(Saved data entries)
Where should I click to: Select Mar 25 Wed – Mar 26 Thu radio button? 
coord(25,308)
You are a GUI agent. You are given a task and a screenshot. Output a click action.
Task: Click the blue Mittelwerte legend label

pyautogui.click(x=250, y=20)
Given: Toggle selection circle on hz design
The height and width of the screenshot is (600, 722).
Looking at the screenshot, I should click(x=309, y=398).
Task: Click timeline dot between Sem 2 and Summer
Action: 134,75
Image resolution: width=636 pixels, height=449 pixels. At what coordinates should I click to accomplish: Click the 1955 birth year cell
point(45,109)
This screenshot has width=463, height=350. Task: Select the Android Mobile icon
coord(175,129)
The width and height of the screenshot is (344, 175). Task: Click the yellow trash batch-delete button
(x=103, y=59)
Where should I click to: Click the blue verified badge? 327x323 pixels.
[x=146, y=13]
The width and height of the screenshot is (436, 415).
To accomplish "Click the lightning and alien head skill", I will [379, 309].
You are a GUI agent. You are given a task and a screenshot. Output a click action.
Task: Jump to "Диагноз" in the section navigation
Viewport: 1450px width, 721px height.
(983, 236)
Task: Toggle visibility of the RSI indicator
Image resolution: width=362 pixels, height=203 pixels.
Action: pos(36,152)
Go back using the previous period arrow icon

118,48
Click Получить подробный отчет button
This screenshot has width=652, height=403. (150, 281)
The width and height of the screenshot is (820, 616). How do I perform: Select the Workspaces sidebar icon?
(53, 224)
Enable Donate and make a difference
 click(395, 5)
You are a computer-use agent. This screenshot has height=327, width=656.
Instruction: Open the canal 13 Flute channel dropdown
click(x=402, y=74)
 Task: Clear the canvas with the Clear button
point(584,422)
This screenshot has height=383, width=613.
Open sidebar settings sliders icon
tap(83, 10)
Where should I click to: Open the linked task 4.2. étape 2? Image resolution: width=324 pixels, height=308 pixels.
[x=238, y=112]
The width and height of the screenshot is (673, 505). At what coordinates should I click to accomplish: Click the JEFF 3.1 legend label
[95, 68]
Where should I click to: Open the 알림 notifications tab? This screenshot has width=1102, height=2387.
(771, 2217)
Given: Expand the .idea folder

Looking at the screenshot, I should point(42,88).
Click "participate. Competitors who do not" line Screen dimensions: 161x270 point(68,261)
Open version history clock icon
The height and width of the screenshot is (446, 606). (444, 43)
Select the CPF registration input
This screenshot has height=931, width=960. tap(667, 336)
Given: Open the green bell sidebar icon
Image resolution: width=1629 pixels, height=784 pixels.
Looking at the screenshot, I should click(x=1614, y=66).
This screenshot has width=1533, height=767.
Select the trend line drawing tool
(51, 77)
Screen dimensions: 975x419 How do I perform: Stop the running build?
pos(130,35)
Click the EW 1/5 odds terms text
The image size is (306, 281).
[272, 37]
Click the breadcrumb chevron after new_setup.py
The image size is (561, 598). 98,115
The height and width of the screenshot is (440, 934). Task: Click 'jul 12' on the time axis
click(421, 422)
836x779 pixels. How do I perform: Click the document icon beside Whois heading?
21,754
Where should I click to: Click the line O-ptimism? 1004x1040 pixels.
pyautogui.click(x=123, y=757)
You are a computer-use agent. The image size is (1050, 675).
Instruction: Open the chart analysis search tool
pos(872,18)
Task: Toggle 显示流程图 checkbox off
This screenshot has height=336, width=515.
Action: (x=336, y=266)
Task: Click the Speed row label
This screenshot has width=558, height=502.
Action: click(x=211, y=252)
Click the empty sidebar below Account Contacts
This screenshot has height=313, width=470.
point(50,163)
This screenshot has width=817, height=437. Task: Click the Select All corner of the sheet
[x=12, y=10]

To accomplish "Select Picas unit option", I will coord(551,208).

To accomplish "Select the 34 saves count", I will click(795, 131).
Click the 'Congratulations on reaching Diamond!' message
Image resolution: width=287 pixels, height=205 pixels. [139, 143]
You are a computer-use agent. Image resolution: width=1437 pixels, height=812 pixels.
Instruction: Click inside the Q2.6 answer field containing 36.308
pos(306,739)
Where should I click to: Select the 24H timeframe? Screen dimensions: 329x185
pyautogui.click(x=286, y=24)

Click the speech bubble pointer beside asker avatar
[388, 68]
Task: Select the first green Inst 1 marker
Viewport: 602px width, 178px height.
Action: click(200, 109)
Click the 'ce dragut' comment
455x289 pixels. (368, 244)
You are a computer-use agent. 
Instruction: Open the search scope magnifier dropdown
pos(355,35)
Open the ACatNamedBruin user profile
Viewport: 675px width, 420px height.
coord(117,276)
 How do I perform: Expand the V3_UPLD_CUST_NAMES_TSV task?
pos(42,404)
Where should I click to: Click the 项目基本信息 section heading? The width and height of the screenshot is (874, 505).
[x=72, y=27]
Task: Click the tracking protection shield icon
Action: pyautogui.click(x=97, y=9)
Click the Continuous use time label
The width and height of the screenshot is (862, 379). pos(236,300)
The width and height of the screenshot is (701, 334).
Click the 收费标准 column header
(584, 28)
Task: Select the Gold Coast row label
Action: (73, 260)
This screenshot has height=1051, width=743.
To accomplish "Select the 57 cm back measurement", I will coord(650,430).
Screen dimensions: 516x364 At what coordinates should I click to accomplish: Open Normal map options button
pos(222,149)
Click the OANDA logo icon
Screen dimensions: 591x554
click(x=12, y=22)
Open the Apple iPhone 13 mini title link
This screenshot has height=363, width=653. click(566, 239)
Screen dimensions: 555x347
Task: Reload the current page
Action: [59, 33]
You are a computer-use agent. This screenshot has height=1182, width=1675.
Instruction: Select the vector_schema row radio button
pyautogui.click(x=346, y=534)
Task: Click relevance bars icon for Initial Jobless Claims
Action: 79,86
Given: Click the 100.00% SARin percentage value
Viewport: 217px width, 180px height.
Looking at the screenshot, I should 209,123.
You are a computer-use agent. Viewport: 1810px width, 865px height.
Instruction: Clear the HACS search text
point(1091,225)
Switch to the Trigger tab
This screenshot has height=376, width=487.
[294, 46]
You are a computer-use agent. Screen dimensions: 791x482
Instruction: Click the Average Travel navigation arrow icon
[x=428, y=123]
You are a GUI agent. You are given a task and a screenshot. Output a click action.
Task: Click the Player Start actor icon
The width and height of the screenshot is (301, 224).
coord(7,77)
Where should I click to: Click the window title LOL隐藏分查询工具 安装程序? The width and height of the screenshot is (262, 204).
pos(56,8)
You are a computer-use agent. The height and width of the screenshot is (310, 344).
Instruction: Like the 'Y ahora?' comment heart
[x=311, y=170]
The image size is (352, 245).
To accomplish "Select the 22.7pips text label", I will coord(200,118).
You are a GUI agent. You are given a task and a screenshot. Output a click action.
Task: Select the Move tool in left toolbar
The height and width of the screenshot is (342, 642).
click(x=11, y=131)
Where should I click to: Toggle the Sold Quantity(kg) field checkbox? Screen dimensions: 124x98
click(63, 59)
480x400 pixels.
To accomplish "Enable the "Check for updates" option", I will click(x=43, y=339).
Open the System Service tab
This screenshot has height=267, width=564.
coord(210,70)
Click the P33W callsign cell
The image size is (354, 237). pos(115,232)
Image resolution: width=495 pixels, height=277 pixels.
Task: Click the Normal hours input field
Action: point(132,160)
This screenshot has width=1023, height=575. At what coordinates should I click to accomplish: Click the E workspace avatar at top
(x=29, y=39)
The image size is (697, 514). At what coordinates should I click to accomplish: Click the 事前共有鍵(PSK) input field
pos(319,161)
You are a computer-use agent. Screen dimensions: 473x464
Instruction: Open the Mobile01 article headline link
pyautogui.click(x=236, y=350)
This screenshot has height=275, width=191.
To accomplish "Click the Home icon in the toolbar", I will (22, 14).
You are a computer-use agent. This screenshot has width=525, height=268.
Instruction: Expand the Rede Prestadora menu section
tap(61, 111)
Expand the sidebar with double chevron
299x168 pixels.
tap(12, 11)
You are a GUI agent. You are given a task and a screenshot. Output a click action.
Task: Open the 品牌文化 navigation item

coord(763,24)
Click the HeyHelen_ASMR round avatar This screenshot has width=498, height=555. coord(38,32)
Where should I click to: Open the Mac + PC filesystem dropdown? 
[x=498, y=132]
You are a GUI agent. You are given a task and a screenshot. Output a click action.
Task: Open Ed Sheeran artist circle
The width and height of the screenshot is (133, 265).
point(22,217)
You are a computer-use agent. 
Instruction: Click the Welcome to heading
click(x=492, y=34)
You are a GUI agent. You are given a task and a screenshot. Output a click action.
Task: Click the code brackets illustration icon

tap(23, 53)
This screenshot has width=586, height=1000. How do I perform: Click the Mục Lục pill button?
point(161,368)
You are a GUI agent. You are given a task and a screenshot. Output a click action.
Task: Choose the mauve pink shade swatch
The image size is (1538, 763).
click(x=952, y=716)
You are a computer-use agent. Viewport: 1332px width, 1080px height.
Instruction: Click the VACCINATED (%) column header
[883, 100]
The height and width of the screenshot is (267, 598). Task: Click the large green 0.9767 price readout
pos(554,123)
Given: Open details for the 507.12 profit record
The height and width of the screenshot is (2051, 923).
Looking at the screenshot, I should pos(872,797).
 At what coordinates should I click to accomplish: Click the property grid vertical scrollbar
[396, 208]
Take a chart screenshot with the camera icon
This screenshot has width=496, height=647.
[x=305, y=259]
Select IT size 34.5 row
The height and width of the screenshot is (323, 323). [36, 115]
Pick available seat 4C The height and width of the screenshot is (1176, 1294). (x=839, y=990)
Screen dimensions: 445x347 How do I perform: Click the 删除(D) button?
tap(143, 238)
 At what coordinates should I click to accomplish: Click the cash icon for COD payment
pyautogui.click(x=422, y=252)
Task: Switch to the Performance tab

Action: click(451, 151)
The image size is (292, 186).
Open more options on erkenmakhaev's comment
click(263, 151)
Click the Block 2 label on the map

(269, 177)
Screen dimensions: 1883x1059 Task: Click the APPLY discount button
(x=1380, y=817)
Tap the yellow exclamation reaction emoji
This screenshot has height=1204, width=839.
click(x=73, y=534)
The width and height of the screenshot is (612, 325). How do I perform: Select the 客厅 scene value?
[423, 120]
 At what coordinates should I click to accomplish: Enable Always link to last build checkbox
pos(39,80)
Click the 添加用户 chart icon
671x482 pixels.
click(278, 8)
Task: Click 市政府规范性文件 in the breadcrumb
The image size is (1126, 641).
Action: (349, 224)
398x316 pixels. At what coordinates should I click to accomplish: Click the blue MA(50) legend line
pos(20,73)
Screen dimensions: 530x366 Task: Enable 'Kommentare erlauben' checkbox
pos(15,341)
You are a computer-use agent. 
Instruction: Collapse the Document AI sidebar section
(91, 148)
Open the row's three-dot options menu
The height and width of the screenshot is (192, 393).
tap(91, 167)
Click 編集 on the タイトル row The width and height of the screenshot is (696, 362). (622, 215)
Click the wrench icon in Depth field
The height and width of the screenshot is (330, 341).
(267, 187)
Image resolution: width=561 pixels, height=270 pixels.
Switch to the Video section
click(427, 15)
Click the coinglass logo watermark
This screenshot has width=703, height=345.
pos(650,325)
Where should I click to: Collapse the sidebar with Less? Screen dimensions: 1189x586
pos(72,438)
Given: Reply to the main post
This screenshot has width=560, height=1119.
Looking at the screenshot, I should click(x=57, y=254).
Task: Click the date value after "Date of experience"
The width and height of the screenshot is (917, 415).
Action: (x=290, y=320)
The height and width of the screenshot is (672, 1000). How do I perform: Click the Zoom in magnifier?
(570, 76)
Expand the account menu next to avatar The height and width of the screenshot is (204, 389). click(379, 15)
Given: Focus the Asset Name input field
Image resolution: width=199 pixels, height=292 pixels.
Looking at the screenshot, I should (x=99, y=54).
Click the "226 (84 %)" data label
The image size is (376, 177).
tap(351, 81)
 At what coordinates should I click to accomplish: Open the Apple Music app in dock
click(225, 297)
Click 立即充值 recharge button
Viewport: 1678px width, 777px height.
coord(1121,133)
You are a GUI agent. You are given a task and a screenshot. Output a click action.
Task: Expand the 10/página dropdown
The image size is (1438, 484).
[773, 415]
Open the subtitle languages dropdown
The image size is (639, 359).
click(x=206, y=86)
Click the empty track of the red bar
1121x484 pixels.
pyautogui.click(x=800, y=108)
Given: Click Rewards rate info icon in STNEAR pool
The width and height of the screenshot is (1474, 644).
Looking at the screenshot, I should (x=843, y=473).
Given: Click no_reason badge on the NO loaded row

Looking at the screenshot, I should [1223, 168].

# TASK STATEMENT:
From the entries above, copy every line where the word "circle" shows up.

# ANSWER SPACE:
Given: Toggle selection circle on hz design
Task: Open Ed Sheeran artist circle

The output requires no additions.